Tranquilli. Andrea Crippa – classe 1986, deputato leghista, braccio destro di Matteo Salvini – è laureato: in Scienze politiche, per giunta con indirizzo internazionale. Quindi di sicuro ha appena dichiarato guerra alla Germania a ragion veduta. Il casus belli secondo lui è questo: i tedeschi hanno arruolato nella rediviva Wehrmacht battaglioni di migranti scesi dalle navi umanitarie delle Ong, che Berlino subdolamente finanzia. A suo avviso, “ottant’anni fa il governo tedesco decise di invadere gli stati con l’esercito ma gli andò male, ora finanziano l’invasione dei clandestini per destabilizzare i governi che non piacciono ai socialdemocratici”; in particolare puntano sul Governo Meloni. Crippa, dal 2019 vicesegretario federale della Lega per Salvini Premier, con sprezzo del pericolo (e del ridicolo) l’ha detto proprio mentre il presidente tedesco Frank-Walter Steinmeier era a Roma per rendere omaggio al defunto ex capo dello Stato Giorgio Napolitano.
* * *
= Esercizi proposti =
1. Elenca tutte le persone che il brano su Andrea Crippa indica con nome e cognome.
2. Riprendi il brano su Andrea Crippa e scrivine il seguito a partire dalla sua ultima frase.

= Dati registrati =
* * *
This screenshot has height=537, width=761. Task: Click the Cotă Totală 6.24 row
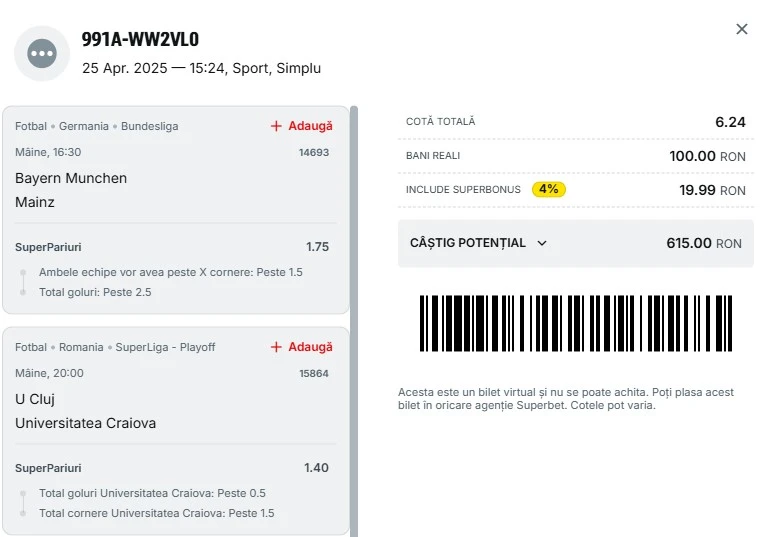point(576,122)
* * *
= Soluzioni degli esercizi =
1. Andrea Crippa, Matteo Salvini, Frank-Walter Steinmeier, Giorgio Napolitano

2.
Il titolo di studio sfoggiato dal “nostro” salviniano dimostra quanto sia stato ingiusto un articolo pubblicato qualche giorno fa su Lercio e intitolato: “Da 15 anni fingeva di avere la terza media ma era laureato: espulso dirigente della Lega”. Tra i leghisti i laureati sono tollerati, eccome. Però le esternazioni crippiane provano che una laurea non è sempre garanzia di competenza. Infatti il vicesegretario del Carroccio – in quel suo ragionamento degno di una striscia di Sturmtruppen – sembra non ricordare che, ai tempi, l’Italia fascista era alleata della Germania hitleriana. Roba che insegnano già in V elementare. Per giunta il partito italiano oggi alleato, nel parlamento europeo, con l’estrema destra post-nazista tedesca (Alternative für Deutschland) è proprio la Lega, mica il partito post-fascista di Giorgia Meloni, che ha più pudore. Per non parlare delle acrobatiche deduzioni sul presunto complotto dei socialdemocratici del cancelliere Olaf Scholz, organizzato a colpi di migranti. Pazienza… D’altra parte il Crippa ha un’attenuante, perché gli tocca un compito durissimo. Quello di far sapere al popolo italiano ciò che Matteo Salvini pensa ma non ha ancora osato proclamare.
Detto questo, siccome i capi leghisti (e i loro alleati di FdI) sono sicuramente tutti laureati a pieni voti anche all’università del sovranismo e del populismo, è il caso di chiarire ancora una volta alcuni punti: per evitare di abboccare inconsapevolmente all’amo preelettorale dell’allarme-migranti, che in realtà non esiste.
1. Le navi delle Ong determinano una percentuale molto bassa degli arrivi sulle coste italiane – appena il 10,11% nel 2022 – e non sono un fattore di attrazione per i migranti che vogliono raggiungere l’Europa. Come si ricava dai dati forniti dalla Fondazione Openpolis, che ha elaborato quelli del Ministero dell’Interno, 9 migranti su dieci approdano con mezzi autonomi o a bordo di imbarcazioni dello Stato italiano.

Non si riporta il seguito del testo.